### Passage to read
╭──

Korean Christian denomination

The Presbyterian Church of Korea, also known as Yejang Tonghap or just Tonghap, is a mainline Protestant denomination based in South Korea; it currently has the second largest membership of any Presbyterian denomination in the world.

== Organization ==
Today, the Tonghap Presbyterian denomination has about 2.85 million members in 8,200 congregations.

As an ecumenical denomination, it maintains relations with the World Council of Churches and is a member of the World Communion of Reformed Churches It has a daughter denomination in the United States, the Korean Presbyterian Church in America, which was later renamed in 2009 the Korean Presbyterian Church Abroad.

╰──

[Dataset entries]
╭──

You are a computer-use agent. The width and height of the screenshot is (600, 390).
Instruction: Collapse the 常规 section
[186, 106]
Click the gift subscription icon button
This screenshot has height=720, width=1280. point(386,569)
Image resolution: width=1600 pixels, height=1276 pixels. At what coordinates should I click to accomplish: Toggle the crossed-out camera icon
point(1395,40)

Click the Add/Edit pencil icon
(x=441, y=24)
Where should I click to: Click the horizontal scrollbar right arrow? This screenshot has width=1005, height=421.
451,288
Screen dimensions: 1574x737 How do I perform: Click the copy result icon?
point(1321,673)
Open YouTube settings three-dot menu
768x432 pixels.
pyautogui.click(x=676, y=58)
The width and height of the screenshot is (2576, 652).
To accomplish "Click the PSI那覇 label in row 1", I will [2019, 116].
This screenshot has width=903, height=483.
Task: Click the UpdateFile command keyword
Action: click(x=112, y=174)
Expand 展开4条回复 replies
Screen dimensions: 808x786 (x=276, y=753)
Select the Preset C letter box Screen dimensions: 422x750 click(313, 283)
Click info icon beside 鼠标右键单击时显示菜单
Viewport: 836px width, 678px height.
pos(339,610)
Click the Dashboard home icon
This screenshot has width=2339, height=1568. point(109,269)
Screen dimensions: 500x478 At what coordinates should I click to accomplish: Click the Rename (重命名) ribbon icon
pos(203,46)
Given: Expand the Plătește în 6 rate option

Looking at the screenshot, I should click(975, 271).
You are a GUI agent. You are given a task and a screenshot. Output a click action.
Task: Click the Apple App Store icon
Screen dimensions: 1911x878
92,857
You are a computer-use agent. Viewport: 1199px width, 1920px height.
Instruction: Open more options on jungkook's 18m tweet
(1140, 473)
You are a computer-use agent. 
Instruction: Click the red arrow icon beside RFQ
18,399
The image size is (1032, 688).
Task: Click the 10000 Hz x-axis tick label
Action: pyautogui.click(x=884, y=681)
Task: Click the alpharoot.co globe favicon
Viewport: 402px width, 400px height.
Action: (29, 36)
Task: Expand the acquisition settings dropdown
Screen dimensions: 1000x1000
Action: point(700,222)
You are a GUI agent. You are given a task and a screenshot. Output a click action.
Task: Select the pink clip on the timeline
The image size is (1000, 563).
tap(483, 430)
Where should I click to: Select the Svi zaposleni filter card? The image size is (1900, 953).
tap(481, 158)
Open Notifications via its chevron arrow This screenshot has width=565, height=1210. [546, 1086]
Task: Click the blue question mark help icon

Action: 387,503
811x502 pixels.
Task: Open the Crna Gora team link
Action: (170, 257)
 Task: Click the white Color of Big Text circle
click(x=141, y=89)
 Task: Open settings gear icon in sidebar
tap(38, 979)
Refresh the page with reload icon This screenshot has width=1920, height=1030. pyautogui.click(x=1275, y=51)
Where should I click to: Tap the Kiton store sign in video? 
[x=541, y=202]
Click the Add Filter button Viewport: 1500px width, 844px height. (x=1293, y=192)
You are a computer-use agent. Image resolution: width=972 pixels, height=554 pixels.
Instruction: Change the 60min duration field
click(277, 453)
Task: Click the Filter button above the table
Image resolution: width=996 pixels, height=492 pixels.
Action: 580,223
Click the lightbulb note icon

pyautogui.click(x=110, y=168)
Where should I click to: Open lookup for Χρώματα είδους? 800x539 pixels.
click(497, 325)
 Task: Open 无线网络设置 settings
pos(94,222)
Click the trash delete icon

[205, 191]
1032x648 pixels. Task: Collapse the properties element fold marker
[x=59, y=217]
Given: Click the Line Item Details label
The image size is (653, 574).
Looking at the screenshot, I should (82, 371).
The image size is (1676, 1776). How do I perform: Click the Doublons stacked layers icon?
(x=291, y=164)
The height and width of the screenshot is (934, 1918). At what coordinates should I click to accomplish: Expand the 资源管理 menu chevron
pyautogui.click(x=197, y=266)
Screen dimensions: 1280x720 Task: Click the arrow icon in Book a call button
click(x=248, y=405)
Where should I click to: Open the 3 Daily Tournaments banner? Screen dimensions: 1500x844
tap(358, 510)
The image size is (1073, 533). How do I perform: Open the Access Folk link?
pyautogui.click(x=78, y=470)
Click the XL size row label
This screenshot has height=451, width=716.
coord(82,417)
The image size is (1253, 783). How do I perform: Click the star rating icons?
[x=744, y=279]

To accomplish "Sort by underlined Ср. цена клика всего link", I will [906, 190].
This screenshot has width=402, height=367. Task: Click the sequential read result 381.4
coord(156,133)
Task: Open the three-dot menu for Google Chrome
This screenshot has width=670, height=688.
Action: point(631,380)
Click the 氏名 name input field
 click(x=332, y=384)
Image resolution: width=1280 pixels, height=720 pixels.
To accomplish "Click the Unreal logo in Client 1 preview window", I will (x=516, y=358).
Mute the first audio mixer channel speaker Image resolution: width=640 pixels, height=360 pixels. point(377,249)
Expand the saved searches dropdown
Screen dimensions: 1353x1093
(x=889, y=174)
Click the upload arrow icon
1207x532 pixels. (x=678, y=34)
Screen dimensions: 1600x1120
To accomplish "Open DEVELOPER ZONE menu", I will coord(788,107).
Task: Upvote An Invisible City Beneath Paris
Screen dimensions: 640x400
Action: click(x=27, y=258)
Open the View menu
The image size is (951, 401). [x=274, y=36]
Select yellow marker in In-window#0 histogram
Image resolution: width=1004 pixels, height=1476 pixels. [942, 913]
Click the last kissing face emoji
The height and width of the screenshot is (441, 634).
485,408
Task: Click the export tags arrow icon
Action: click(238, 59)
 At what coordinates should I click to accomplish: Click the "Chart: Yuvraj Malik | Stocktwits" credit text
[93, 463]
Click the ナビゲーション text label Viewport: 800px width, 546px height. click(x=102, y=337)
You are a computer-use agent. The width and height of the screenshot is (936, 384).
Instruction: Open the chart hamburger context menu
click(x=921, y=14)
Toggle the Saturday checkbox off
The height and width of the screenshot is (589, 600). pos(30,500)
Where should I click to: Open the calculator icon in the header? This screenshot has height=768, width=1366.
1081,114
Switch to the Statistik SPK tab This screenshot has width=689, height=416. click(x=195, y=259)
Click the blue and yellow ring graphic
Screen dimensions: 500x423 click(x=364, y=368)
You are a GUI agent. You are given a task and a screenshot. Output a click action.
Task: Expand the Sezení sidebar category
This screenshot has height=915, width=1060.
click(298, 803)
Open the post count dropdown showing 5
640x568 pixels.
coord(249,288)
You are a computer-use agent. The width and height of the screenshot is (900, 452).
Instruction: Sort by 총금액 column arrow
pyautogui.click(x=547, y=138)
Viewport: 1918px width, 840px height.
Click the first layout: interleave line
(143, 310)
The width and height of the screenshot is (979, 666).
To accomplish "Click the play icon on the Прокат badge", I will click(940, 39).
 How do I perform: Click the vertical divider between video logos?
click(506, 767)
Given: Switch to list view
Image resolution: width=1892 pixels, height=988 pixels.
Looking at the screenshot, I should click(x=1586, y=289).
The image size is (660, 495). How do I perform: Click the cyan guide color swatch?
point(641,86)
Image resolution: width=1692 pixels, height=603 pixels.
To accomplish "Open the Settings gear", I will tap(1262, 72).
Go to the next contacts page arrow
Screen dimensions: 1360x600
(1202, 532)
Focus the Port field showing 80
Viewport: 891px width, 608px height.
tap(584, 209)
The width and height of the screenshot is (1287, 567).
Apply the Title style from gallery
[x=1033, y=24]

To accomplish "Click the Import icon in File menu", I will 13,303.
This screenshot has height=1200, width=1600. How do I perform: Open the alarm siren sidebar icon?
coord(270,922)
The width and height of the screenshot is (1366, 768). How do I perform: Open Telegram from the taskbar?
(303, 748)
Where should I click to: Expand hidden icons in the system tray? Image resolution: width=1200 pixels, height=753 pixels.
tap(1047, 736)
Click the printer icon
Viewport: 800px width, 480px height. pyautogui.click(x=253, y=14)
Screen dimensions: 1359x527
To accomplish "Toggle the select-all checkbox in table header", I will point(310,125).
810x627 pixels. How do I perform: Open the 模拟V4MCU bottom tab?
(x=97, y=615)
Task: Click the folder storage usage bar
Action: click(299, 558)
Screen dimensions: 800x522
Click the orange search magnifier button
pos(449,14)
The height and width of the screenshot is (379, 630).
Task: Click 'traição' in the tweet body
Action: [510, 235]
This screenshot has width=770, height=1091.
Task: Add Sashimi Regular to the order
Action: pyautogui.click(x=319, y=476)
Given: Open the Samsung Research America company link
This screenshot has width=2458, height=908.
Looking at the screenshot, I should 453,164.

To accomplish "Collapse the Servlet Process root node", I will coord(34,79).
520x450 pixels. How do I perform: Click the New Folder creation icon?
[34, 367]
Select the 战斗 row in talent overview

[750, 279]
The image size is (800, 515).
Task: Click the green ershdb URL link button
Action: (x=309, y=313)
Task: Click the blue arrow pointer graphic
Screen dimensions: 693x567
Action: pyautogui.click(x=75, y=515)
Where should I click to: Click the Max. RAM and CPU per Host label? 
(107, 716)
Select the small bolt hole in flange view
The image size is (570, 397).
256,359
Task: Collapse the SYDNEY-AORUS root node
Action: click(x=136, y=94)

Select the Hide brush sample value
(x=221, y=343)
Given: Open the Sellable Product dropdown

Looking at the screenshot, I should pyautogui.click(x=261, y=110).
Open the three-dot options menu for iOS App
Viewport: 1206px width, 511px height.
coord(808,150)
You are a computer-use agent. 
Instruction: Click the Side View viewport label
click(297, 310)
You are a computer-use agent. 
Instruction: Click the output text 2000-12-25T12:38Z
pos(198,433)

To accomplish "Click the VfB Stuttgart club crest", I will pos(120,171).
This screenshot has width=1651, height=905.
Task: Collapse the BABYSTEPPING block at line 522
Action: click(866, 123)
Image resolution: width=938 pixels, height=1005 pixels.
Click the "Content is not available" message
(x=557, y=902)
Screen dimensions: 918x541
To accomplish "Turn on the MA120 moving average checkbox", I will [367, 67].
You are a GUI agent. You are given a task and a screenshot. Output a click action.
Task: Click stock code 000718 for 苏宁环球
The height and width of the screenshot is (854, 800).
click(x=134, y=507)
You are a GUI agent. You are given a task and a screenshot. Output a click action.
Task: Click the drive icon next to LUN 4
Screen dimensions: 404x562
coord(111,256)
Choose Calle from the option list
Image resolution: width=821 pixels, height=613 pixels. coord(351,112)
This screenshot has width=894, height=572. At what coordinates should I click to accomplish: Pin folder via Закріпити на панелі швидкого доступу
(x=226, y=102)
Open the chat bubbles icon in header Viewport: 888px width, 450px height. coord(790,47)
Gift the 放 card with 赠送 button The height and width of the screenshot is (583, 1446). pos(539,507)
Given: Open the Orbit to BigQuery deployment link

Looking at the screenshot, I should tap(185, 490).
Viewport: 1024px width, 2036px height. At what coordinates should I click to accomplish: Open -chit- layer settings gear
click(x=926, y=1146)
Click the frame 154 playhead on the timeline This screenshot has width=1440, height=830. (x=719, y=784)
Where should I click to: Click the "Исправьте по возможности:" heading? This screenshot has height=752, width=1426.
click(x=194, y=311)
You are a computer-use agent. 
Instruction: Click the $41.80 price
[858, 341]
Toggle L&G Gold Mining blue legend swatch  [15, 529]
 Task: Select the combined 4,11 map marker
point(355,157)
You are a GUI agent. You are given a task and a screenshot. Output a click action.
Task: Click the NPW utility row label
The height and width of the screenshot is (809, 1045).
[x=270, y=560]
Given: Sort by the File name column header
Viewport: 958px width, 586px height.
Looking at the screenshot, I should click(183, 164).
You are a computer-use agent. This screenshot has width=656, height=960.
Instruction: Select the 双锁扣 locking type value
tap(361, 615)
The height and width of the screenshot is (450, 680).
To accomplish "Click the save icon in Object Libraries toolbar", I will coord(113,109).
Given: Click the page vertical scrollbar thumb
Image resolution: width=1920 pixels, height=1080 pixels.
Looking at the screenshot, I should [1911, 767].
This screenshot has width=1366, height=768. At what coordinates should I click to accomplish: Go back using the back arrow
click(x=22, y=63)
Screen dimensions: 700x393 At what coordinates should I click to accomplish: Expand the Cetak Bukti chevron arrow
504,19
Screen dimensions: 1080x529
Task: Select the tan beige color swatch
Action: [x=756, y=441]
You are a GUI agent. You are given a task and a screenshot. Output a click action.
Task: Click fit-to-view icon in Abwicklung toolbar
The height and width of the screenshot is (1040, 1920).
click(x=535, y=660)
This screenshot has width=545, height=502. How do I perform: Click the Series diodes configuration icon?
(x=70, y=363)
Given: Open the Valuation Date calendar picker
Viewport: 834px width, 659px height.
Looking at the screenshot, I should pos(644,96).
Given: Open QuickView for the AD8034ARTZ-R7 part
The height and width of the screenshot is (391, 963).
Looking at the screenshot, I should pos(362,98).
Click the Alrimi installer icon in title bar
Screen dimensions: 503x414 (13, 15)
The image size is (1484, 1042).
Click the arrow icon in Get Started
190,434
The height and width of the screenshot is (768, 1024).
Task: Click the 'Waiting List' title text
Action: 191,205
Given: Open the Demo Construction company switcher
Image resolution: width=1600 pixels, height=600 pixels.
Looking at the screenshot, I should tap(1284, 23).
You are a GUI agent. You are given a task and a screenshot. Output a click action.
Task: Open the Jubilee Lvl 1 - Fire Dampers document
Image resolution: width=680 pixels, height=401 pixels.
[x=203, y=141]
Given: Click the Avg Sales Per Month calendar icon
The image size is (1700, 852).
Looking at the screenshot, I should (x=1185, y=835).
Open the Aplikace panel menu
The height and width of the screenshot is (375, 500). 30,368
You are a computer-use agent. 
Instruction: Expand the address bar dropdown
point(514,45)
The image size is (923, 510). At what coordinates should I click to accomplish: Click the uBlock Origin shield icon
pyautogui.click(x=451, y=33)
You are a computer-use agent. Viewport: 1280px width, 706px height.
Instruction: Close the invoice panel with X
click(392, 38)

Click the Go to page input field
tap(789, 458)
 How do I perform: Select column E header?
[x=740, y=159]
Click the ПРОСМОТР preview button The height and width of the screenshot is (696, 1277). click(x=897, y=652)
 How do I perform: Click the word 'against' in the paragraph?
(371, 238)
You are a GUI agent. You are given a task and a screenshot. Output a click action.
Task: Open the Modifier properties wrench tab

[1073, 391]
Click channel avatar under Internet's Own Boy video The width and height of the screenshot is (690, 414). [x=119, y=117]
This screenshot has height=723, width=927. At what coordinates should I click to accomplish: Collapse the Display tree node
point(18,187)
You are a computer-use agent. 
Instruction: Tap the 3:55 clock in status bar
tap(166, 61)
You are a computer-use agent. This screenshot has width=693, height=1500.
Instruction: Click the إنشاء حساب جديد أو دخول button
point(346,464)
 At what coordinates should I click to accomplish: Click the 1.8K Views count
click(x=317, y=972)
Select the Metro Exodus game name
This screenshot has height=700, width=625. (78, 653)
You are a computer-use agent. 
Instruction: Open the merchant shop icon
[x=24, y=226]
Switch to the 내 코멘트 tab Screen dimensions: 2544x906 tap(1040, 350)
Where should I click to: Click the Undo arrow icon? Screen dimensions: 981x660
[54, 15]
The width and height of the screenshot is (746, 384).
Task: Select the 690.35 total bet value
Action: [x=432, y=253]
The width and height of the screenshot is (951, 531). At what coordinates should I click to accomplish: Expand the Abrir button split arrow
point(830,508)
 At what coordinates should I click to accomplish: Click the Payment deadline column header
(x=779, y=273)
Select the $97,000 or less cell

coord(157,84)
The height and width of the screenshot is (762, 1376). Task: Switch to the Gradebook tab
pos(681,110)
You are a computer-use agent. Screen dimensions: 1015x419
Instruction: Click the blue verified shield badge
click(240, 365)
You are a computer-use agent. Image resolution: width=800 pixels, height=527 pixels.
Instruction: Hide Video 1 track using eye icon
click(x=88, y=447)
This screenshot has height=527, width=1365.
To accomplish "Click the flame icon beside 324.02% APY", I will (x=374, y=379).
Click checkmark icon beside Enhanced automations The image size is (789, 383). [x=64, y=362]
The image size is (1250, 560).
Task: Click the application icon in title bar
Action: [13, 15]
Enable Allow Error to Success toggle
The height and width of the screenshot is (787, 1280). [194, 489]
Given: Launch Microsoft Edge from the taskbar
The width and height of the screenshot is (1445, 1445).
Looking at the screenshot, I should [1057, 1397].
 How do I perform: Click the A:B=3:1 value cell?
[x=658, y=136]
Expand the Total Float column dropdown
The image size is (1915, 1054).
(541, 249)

╰──

### Required tasks
A: In the text about the Presbyterian Church of Korea, how many congregations does the denomination have?
B: Carry on the text about the Presbyterian Church of Korea from its final sentence.

### Results for the exercise
A: It has 8,200 congregations.

B:
The denomination maintains seven colleges and theological seminaries to train its leaders:
1. Presbyterian University and Theological Seminary
2. Honam Theological University and Seminary
3. Hanil University and Presbyterian Theological Seminary
4. Youngnam Theological University and Seminary
5. Daejon Theological Seminary
6. Pusan Presbyterian Theological Seminary
7. Seoul Jangshin University and Theological Seminary

== Controversies ==
In September 2024, former constitutional chairpersons of the denomination's General Assembly sparked controversy by issuing a statement requesting the removal of Article 28, Section 6 of Part 2 of the Constitution, commonly known as the "Anti-Succession Law." Their main argument was that the law limits the autonomy of individual churches in appointing their pastors. However, at the 109th General Assembly, the motion to abolish the 'Anti-Hereditary Succession Law' was rejected, confirming that the majority of the delegates opposed the privatization of churches through succession.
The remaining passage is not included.